ACTION ITEM.
Word for word, restate the line containing "Select the Palladium tab" and all the lines that come after it in the entries below. Include nothing from before it.

● ● ● ● ● ● ●

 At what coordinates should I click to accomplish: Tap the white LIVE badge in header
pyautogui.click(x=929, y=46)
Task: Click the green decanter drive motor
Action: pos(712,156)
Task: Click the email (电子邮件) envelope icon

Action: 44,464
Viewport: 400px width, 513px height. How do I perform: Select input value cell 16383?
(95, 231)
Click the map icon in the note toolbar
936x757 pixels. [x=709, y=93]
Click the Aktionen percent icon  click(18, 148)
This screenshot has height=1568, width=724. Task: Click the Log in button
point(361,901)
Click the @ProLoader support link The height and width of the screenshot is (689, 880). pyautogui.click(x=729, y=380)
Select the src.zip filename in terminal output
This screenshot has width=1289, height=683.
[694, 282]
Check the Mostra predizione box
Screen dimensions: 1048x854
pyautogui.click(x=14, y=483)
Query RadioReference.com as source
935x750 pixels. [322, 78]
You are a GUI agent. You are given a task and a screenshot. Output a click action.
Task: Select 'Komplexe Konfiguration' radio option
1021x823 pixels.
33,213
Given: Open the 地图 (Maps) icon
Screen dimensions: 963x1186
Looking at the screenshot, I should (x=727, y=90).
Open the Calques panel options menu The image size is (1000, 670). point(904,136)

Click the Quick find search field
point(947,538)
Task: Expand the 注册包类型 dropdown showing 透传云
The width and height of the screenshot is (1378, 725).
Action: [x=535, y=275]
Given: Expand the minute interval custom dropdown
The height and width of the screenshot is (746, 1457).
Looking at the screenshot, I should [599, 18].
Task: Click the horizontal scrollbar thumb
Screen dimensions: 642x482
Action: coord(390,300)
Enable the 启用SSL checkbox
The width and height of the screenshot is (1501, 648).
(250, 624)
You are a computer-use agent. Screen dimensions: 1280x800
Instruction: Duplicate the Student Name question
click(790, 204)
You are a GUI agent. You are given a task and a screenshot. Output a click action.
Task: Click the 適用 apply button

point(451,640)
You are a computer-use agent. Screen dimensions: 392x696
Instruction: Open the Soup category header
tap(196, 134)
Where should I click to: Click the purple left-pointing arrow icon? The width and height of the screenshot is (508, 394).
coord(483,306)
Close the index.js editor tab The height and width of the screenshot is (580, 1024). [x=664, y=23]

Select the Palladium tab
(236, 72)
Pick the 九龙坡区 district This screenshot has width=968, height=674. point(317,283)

● ● ● ● ● ● ●

RESULT.
Select the Palladium tab
(236, 72)
Pick the 九龙坡区 district This screenshot has width=968, height=674. point(317,283)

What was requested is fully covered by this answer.